Trecho do documento:

O céu amanheceu coberto de nuvens baixas mas nosso grupo
(quatro pessoas) acordou animado. Tinha uma ansiedade no ar, afinal havia meses
que falávamos e esperávamos por esse dia. Somos acostumados com trilhas em
montanhas, mas subir vulcão ativo e a noite seria a primeira vez.
Não me lembro quando começamos a falar sobre isso, mas
pareceu-me que eu estava há muito tempo esperando por esse dia. Bem, finalmente
havia chegado.
Estávamos em Lipari, uma das chamadas Ilhas Eólias.
As Ilhas Eólias são um arquipélago composto por oito ilhas
localizado ao norte da costa da Sicília. Escolhemos a ilha de Lipari como base
para a aventura de subir o vulcão Stromboli ,que fica numa ilha com o mesmo
nome a 1hora e 50 minutos de navegação do porto de Lipari.
Não havia nenhuma garantia de que poderíamos subir, mesmo já
tendo feito a reserva e pago desde o Brasil.
O negócio era ir até lá e esperar pela autorização que só
receberíamos na hora.
Isso só aumentava a ansiedade. Dependíamos do tempo melhorar
e dos vulcanólogos da Universidade da Sicília darem o sinal de que seria seguro
subir naquele dia. E assim foi.
O mar estava muito agitado e nosso barco jogou muito. Desembarcarmos
no vilarejo de San Vincenzo aos pés do vulcão. Mantivemos o olhar o tempo todo
para o alto torcendo para ver o topo do vulcão que permanecia encoberto pelas
nuvens , o que inviabilizaria nossa aventura.
O vilarejo de casas brancas e jardins bem cuidados com uma
praia de cor negra e sem carros é aparentemente um local tranquilo. Porem é só
olhar para cima e lá está o gigante soltando fumaça o tempo todo e a cada 20
minutos uma erupção.

Exercício: Reproduza fielmente o trecho do relato sobre o Stromboli que começa em "O mar estava" e termina em "minutos uma erupção.". O material que vem depois não tem nenhuma relação com o relato sobre o Stromboli.

[Entradas de texto e de localização de itens]

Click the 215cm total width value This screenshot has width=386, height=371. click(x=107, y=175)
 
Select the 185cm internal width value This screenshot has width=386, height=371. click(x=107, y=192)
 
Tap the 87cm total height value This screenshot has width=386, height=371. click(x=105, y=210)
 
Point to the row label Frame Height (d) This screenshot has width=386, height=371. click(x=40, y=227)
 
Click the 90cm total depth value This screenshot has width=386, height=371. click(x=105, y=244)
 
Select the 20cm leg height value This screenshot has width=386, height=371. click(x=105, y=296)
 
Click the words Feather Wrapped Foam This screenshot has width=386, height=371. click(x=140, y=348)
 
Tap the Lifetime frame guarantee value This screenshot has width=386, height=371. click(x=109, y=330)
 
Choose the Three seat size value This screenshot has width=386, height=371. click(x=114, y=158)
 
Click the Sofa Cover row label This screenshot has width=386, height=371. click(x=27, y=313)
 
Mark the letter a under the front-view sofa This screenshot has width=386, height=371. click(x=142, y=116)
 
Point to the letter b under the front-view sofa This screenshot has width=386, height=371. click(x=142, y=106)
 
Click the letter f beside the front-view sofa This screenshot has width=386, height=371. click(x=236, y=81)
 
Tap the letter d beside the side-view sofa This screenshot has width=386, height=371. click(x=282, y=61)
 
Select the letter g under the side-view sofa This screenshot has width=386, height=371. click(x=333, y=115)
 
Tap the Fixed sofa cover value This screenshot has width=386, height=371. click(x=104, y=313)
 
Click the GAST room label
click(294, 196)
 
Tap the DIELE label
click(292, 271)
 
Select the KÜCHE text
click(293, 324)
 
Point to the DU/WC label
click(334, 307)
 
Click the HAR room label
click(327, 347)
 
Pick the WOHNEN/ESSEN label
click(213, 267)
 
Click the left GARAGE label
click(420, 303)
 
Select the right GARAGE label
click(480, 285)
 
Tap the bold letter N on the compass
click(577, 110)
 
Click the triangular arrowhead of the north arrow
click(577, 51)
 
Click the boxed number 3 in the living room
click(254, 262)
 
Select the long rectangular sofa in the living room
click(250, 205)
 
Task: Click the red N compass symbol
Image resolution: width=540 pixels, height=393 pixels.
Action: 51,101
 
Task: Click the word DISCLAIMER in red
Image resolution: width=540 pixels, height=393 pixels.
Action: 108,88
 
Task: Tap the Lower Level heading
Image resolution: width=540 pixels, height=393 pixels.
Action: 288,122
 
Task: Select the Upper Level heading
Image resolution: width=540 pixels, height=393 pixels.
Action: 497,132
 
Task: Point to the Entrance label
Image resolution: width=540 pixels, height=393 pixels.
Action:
* * *
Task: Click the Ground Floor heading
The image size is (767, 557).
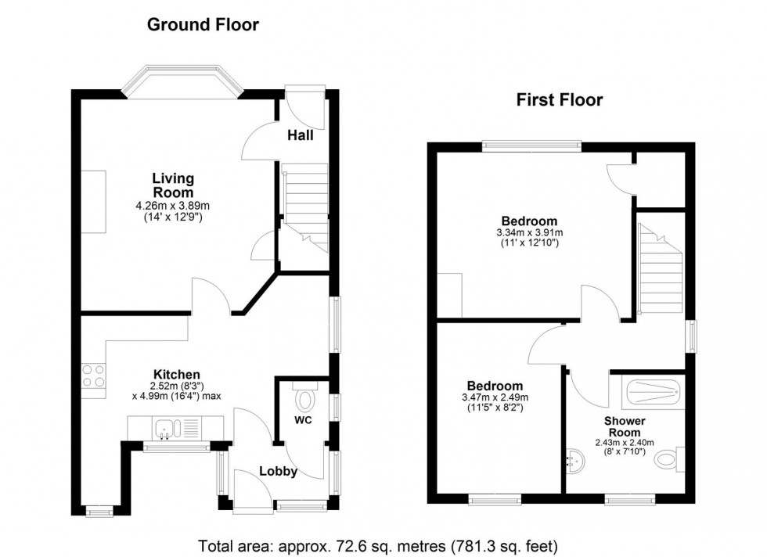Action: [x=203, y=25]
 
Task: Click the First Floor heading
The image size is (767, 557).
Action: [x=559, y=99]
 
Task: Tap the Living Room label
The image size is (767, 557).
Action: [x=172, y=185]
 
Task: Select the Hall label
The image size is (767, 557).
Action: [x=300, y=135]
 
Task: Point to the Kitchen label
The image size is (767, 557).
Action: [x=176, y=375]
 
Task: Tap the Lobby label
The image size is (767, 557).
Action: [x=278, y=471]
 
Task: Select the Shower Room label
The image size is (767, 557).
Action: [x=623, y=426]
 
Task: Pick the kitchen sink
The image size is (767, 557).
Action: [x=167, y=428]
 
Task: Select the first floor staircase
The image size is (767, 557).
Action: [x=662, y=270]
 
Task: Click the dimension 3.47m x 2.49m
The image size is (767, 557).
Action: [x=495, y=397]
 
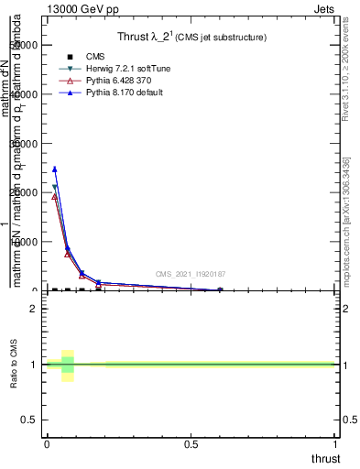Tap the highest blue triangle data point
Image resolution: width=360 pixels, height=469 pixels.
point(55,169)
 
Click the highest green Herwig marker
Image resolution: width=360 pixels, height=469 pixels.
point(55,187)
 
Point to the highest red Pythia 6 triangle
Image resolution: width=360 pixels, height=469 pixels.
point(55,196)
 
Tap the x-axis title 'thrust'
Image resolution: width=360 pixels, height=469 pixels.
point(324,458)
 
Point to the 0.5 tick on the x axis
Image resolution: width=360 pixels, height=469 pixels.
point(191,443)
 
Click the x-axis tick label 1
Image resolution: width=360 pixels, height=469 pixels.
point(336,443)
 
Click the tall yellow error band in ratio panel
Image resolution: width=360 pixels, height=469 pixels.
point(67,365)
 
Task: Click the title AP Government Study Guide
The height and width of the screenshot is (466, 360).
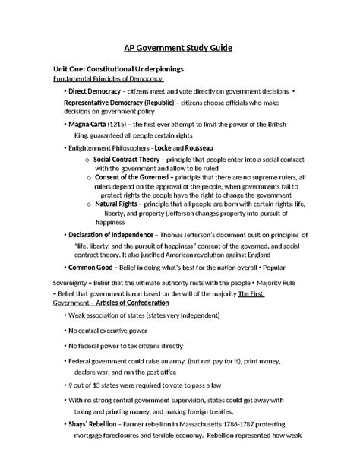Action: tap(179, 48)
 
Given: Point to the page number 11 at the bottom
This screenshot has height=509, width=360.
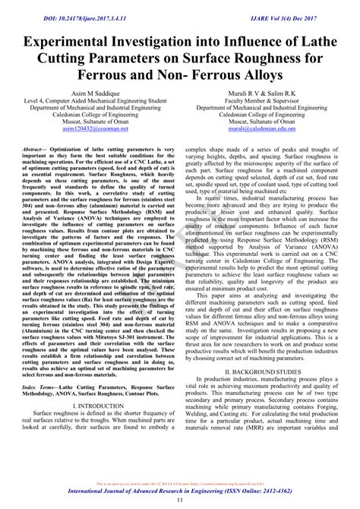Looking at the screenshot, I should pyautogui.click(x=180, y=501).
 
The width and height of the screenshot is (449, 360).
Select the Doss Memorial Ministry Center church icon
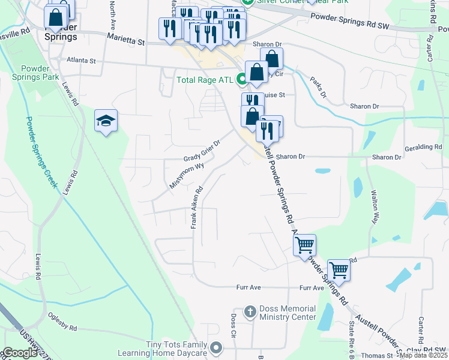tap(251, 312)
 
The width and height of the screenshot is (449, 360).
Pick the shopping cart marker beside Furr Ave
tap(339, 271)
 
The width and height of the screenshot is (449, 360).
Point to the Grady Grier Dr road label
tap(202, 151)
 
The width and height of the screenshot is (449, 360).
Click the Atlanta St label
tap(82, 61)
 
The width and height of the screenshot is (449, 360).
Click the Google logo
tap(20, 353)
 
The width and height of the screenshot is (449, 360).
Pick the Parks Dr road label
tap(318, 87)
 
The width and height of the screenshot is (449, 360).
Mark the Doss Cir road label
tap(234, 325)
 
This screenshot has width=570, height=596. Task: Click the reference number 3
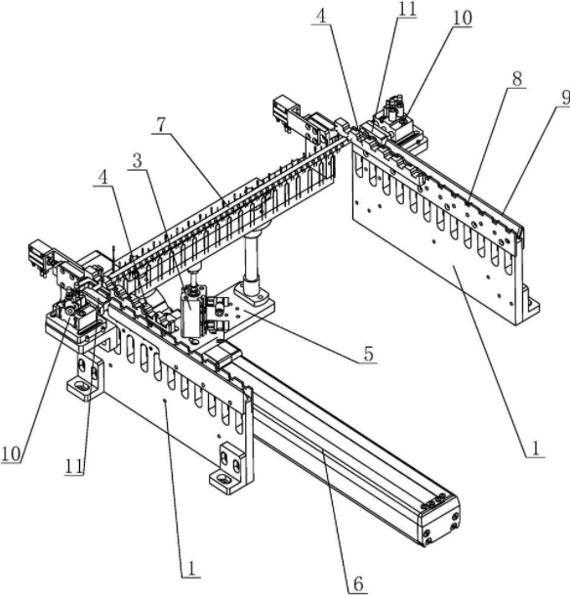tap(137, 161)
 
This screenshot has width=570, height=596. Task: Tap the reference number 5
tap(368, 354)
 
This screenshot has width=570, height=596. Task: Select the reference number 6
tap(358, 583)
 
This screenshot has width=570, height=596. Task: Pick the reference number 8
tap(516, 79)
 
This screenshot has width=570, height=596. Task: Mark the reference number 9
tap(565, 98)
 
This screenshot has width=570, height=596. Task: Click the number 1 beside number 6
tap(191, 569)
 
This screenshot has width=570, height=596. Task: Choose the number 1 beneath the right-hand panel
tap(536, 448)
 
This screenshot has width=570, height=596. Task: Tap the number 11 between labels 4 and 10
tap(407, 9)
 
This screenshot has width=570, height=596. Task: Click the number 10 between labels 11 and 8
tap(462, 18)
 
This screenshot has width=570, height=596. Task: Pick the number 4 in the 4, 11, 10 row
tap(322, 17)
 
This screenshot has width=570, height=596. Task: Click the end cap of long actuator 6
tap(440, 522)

Problema resolvido:
O mar estava muito agitado e nosso barco jogou muito. Desembarcarmos
no vilarejo de San Vincenzo aos pés do vulcão. Mantivemos o olhar o tempo todo
para o alto torcendo para ver o topo do vulcão que permanecia encoberto pelas
nuvens , o que inviabilizaria nossa aventura.
O vilarejo de casas brancas e jardins bem cuidados com uma
praia de cor negra e sem carros é aparentemente um local tranquilo. Porem é só
olhar para cima e lá está o gigante soltando fumaça o tempo todo e a cada 20
minutos uma erupção.